Text excerpt
/---

Pope Francis’s recent encyclical boasts a title borrowed from the famous poem to Brother Sun and Sister Moon by his namesake, Francis of Assisi. “Laudato si'”, which translates as “Praise Be to You”, carries a message and a spirit that echoes much of the soul of St. Francis. Humans around the world are eager for some moral voices to stand up and be counted, so beset are we by multinational corporations and their lobbyists and their media moguls who, like secular popes, declare infallibly each day what is and is not news while they pad their corporate pockets with dark money raised by an avalanche of consumer goodies most of which feed the world unnecessary goodies. Surely this is one reason the Dalai Lama has the following he does. And it is the reason Pope Francis is being heard by more and more people around the world and why, borrowing from his idol, Pope John XXIII, he addressed this encyclical on climate change and ecology to all persons of the world, Christian or not, believers or not.
After all, as the waters disappear along with glaciers, as animals go extinct, as farmland turns to dustbowls, as storms grow ever more frequent and violent, as floods occur, as the seas rise, as the air becomes more and more impossible to breathe, does it really matter whether one is atheist or Buddhist, Catholic or Baptist, Hindu or goddess, indigenous or Muslim? As I wrote years ago in my book, The Coming of the Cosmic Christ, there is no such thing as a Roman Catholic rainforest, a Buddhist river, a Hindu ocean, a Baptist moon, a Lutheran sun, or an atheist cornfield. Ecological realities teach all our religions and all our religious ideologies a bit of humility. Earth is far older than religions. With this encyclical Pope Francis is saying something similar: What unites us is our common need and the Earth’s common beneficence – and it is time to put our doctrinal scuffles aside and unite for our and future generations’ common good.
Years ago when I was a college sophomore in Dubuque, Iowa, the Mississippi River was overflowing. All sorts of us, college students, seminarians Protestant, Catholic and Jewish, blue collar workers, employed and unemployed, young and old, gathered at the river banks to create sand bags and hold back the rising waters. I recall observing to myself then that it didn’t matter how different we were in ideology or religion or backgrounds or age. It was my first real experience in deep ecumenism and an awakening that in the context of the deepest issues in life, common survival and nature’s force among them, we are one.

\---

What is asked
Please set down, word for word, the part of the encyclical essay that opens with the words containing "Years ago when" and closes with "we are one.". Work from the encyclical essay alone.

Given entries
/---

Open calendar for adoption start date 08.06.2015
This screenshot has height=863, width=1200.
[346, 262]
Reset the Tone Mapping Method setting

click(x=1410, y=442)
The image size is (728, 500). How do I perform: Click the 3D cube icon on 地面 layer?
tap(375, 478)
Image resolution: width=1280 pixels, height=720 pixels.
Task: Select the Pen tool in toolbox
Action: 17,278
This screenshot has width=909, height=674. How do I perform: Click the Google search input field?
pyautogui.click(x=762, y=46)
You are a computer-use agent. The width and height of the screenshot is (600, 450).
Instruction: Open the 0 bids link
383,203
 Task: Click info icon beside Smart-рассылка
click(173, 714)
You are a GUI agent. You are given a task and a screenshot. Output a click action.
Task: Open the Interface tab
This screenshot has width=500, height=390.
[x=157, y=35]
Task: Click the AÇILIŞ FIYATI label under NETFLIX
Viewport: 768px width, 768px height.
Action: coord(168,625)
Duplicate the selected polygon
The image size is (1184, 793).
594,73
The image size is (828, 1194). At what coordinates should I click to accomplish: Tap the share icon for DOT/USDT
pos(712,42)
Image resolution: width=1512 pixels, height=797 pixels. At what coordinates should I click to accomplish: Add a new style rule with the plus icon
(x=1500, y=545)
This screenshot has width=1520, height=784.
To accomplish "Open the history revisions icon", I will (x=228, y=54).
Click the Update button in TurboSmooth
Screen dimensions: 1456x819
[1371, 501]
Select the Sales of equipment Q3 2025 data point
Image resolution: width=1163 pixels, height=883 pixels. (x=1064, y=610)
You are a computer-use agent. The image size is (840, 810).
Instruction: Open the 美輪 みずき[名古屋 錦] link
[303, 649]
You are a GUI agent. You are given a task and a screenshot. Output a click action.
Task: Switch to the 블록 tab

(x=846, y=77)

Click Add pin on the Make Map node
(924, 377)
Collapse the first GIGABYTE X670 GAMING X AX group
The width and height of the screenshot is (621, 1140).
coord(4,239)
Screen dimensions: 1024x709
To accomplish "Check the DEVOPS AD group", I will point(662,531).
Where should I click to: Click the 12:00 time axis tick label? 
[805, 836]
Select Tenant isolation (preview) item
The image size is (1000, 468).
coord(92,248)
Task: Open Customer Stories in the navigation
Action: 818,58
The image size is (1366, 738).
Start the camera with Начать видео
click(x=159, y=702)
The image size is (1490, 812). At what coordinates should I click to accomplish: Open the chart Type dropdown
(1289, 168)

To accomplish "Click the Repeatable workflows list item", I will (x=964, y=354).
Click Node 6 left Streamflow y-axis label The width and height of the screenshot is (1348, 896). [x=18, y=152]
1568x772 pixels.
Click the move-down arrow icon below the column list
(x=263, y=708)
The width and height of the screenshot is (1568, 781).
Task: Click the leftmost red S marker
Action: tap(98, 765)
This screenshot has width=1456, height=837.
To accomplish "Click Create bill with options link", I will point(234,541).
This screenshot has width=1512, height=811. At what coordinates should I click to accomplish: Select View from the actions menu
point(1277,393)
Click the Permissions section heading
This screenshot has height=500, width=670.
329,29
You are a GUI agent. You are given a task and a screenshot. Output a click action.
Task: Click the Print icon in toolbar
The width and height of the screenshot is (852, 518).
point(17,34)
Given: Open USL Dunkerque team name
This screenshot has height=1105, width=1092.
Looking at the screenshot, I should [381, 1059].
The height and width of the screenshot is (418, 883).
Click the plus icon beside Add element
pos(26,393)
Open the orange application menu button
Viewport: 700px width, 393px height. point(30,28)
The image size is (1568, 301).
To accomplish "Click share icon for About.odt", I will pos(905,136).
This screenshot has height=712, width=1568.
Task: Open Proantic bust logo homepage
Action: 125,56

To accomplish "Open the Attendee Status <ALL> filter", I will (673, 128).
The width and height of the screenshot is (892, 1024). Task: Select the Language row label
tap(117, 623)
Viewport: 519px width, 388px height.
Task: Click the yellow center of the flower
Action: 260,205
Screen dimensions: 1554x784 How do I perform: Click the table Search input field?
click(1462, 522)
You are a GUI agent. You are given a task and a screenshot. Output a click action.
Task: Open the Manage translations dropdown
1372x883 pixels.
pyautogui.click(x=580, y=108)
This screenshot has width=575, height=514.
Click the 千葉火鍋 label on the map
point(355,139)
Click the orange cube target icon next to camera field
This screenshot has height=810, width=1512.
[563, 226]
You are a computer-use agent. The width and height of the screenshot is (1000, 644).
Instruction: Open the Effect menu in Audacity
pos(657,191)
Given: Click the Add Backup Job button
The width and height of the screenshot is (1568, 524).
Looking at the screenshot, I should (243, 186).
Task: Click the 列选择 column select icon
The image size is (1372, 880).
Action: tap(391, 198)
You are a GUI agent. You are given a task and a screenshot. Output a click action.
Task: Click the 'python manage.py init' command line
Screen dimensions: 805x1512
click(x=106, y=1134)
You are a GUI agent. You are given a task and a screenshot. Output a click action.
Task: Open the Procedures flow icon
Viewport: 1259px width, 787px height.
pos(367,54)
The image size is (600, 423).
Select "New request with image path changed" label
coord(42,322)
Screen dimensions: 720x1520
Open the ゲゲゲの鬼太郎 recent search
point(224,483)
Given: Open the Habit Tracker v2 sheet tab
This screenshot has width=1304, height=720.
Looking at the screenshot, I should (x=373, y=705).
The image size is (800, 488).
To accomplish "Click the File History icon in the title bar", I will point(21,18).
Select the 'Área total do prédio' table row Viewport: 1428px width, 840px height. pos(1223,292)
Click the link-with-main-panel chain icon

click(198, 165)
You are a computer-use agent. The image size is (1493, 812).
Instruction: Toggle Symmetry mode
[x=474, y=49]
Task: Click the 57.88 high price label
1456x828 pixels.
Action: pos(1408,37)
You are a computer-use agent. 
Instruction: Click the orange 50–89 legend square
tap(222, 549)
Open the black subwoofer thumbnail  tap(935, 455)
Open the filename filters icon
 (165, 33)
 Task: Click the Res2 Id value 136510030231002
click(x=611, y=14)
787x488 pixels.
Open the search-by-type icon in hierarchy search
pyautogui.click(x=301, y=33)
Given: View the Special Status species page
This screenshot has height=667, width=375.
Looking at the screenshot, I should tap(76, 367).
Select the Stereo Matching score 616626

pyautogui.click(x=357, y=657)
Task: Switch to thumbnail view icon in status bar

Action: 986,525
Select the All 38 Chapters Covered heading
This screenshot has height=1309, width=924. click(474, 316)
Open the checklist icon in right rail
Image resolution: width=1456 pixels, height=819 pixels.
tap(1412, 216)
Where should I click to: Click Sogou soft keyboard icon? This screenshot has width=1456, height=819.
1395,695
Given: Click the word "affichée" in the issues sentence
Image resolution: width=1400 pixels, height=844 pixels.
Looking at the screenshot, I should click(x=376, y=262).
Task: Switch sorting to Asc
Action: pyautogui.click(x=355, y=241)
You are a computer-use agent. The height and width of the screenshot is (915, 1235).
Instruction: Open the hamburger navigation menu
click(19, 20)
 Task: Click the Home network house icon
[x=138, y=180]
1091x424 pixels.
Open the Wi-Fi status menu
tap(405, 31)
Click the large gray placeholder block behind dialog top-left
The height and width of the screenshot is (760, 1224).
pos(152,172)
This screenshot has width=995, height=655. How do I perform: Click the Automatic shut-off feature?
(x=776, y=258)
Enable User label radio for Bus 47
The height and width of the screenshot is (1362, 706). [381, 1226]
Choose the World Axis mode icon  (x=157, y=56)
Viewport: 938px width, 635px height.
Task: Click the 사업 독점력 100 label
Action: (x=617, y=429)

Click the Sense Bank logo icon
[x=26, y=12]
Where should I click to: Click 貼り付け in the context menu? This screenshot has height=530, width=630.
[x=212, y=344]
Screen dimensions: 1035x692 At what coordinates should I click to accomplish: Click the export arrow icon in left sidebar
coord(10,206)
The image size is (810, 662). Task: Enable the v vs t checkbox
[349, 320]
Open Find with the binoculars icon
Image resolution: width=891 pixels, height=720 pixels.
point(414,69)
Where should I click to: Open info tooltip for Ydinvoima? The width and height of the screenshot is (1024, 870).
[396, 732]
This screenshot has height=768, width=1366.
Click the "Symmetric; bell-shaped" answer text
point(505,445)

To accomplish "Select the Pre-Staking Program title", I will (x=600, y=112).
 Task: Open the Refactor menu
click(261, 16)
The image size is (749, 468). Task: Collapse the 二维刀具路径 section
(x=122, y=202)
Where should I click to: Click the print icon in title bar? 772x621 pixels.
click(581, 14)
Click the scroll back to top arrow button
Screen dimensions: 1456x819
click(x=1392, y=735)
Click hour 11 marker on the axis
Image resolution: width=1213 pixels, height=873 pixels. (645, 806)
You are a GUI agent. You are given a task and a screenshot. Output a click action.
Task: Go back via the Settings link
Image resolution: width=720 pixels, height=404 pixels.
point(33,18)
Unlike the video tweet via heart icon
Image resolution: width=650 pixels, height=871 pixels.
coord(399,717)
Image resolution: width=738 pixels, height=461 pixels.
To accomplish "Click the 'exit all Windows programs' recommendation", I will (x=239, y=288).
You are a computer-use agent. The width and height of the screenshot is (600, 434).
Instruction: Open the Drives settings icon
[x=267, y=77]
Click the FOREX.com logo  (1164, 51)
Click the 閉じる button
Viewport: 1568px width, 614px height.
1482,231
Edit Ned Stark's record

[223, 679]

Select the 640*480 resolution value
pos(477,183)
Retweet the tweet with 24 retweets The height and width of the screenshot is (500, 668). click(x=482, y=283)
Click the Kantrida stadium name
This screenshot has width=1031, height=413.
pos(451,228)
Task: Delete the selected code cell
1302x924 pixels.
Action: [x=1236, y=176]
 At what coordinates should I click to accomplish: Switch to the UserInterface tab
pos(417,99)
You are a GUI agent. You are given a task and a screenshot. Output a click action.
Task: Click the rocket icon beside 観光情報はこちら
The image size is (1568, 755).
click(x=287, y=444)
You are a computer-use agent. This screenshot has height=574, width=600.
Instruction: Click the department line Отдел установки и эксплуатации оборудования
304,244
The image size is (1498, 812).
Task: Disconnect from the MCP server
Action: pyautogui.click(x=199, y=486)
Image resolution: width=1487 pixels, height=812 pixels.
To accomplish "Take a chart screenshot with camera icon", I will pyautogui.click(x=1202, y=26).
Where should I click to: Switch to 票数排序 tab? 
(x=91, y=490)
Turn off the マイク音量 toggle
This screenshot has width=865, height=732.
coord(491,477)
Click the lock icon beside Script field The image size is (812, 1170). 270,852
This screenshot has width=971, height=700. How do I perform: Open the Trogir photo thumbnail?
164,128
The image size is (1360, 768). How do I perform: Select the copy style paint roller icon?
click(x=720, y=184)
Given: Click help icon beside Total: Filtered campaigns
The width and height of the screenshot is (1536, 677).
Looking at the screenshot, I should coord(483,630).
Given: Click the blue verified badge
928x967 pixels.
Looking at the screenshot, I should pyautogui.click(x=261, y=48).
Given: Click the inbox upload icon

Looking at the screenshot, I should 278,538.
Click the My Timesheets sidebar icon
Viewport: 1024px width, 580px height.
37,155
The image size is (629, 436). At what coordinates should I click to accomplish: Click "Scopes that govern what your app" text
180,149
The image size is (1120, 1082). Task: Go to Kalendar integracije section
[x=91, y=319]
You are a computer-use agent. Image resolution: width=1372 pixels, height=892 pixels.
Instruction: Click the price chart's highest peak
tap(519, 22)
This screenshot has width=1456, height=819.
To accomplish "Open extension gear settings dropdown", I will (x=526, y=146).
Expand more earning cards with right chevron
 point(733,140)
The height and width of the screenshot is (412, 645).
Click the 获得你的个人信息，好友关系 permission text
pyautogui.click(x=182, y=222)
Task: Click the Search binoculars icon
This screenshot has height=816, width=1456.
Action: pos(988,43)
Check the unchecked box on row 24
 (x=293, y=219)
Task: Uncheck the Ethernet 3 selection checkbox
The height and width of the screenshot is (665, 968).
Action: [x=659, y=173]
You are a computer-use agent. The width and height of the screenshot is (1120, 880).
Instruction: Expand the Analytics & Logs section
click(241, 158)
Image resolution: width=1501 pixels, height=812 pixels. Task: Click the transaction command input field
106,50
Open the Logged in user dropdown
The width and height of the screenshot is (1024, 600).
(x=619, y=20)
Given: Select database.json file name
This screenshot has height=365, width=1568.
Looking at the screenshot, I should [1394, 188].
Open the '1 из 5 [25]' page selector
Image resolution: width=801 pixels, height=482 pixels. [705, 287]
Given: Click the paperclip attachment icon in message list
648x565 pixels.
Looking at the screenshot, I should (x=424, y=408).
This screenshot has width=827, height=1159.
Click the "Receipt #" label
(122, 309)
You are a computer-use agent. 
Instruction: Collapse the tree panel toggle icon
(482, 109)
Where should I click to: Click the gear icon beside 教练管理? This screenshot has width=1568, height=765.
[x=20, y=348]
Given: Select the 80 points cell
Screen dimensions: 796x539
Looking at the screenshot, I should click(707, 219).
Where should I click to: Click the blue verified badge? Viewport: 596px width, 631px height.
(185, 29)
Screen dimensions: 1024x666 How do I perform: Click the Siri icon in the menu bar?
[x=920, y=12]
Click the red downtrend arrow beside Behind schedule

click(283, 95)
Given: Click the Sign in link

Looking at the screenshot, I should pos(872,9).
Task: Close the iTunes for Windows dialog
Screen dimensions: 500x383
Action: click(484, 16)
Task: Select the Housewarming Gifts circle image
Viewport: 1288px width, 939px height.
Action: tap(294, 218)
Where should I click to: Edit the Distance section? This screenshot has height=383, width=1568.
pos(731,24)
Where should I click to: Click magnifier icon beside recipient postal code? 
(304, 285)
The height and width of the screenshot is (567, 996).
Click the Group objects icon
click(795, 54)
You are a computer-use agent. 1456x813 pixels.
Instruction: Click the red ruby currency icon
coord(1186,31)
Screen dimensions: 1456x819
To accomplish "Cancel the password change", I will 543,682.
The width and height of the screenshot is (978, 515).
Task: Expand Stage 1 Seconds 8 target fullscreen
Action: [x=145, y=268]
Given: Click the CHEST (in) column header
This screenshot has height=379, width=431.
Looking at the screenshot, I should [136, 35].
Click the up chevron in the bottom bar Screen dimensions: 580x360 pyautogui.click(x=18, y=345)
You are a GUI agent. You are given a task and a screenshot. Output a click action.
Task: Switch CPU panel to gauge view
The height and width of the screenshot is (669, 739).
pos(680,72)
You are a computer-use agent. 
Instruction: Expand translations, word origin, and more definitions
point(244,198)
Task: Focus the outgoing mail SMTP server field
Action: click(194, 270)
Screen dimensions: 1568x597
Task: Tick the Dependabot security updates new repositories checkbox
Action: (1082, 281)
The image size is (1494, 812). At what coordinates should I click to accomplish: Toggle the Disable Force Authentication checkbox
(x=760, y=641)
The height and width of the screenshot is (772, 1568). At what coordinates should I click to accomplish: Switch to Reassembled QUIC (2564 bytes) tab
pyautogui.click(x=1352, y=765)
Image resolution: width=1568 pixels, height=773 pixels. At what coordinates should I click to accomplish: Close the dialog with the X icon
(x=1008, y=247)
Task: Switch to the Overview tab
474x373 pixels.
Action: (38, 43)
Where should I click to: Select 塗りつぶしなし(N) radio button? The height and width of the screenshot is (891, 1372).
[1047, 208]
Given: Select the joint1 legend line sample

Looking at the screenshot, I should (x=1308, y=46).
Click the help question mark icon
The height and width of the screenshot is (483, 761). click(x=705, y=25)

\---

Exercise output
Years ago when I was a college sophomore in Dubuque, Iowa, the Mississippi River was overflowing. All sorts of us, college students, seminarians Protestant, Catholic and Jewish, blue collar workers, employed and unemployed, young and old, gathered at the river banks to create sand bags and hold back the rising waters. I recall observing to myself then that it didn’t matter how different we were in ideology or religion or backgrounds or age. It was my first real experience in deep ecumenism and an awakening that in the context of the deepest issues in life, common survival and nature’s force among them, we are one.